INSTRUCTION: Can you convert the data below into a Markdown table with the columns "Row" and "Entry", giving each line its own row number and leaving out blank lines?

..........

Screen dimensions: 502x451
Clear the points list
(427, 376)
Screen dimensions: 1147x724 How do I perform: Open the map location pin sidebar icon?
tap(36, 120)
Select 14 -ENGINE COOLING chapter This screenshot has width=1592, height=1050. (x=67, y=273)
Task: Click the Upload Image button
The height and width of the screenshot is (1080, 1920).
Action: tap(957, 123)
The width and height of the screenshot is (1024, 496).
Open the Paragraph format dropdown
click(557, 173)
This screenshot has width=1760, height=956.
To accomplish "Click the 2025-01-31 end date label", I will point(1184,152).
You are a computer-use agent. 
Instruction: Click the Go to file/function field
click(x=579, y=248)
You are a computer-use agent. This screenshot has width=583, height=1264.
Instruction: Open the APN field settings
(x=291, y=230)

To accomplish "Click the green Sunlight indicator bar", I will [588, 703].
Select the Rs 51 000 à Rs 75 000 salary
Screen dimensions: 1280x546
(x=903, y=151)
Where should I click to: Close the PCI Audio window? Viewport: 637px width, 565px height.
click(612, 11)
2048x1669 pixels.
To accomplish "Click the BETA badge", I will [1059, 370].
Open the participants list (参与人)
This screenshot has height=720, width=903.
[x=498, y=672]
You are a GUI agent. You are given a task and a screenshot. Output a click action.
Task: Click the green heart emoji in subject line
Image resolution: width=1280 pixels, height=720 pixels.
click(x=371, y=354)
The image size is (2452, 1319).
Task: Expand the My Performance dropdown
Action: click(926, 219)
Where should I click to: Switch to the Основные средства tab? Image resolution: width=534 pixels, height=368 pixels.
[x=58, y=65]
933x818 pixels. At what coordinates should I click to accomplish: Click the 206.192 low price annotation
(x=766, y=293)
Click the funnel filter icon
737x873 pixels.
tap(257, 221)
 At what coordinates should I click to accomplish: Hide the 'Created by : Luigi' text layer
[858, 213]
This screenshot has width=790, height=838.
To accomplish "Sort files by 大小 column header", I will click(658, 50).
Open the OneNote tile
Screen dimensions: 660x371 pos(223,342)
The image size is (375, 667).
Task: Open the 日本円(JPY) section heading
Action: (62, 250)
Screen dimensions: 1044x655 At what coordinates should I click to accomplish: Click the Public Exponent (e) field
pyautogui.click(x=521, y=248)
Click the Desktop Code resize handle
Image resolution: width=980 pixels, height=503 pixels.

..........

THE ANSWER:
| Row | Entry |
|---|---|
| 1 | Screen dimensions: 502x451 |
| 2 | Clear the points list |
| 3 | (427, 376) |
| 4 | Screen dimensions: 1147x724 How do I perform: Open the map location pin sidebar icon? |
| 5 | tap(36, 120) |
| 6 | Select 14 -ENGINE COOLING chapter This screenshot has width=1592, height=1050. (x=67, y=273) |
| 7 | Task: Click the Upload Image button |
| 8 | The height and width of the screenshot is (1080, 1920). |
| 9 | Action: tap(957, 123) |
| 10 | The width and height of the screenshot is (1024, 496). |
| 11 | Open the Paragraph format dropdown |
| 12 | click(557, 173) |
| 13 | This screenshot has width=1760, height=956. |
| 14 | To accomplish "Click the 2025-01-31 end date label", I will point(1184,152). |
| 15 | You are a computer-use agent.  |
| 16 | Instruction: Click the Go to file/function field |
| 17 | click(x=579, y=248) |
| 18 | You are a computer-use agent. This screenshot has width=583, height=1264. |
| 19 | Instruction: Open the APN field settings |
| 20 | (x=291, y=230) |
| 21 | To accomplish "Click the green Sunlight indicator bar", I will [588, 703]. |
| 22 | Select the Rs 51 000 à Rs 75 000 salary |
| 23 | Screen dimensions: 1280x546 |
| 24 | (x=903, y=151) |
| 25 | Where should I click to: Close the PCI Audio window? Viewport: 637px width, 565px height. |
| 26 | click(612, 11) |
| 27 | 2048x1669 pixels. |
| 28 | To accomplish "Click the BETA badge", I will [1059, 370]. |
| 29 | Open the participants list (参与人) |
| 30 | This screenshot has height=720, width=903. |
| 31 | [x=498, y=672] |
| 32 | You are a GUI agent. You are given a task and a screenshot. Output a click action. |
| 33 | Task: Click the green heart emoji in subject line |
| 34 | Image resolution: width=1280 pixels, height=720 pixels. |
| 35 | click(x=371, y=354) |
| 36 | The image size is (2452, 1319). |
| 37 | Task: Expand the My Performance dropdown |
| 38 | Action: click(926, 219) |
| 39 | Where should I click to: Switch to the Основные средства tab? Image resolution: width=534 pixels, height=368 pixels. |
| 40 | [x=58, y=65] |
| 41 | 933x818 pixels. At what coordinates should I click to accomplish: Click the 206.192 low price annotation |
| 42 | (x=766, y=293) |
| 43 | Click the funnel filter icon |
| 44 | 737x873 pixels. |
| 45 | tap(257, 221) |
| 46 |  At what coordinates should I click to accomplish: Hide the 'Created by : Luigi' text layer |
| 47 | [858, 213] |
| 48 | This screenshot has width=790, height=838. |
| 49 | To accomplish "Sort files by 大小 column header", I will click(658, 50). |
| 50 | Open the OneNote tile |
| 51 | Screen dimensions: 660x371 pos(223,342) |
| 52 | The image size is (375, 667). |
| 53 | Task: Open the 日本円(JPY) section heading |
| 54 | Action: (62, 250) |
| 55 | Screen dimensions: 1044x655 At what coordinates should I click to accomplish: Click the Public Exponent (e) field |
| 56 | pyautogui.click(x=521, y=248) |
| 57 | Click the Desktop Code resize handle |
| 58 | Image resolution: width=980 pixels, height=503 pixels. |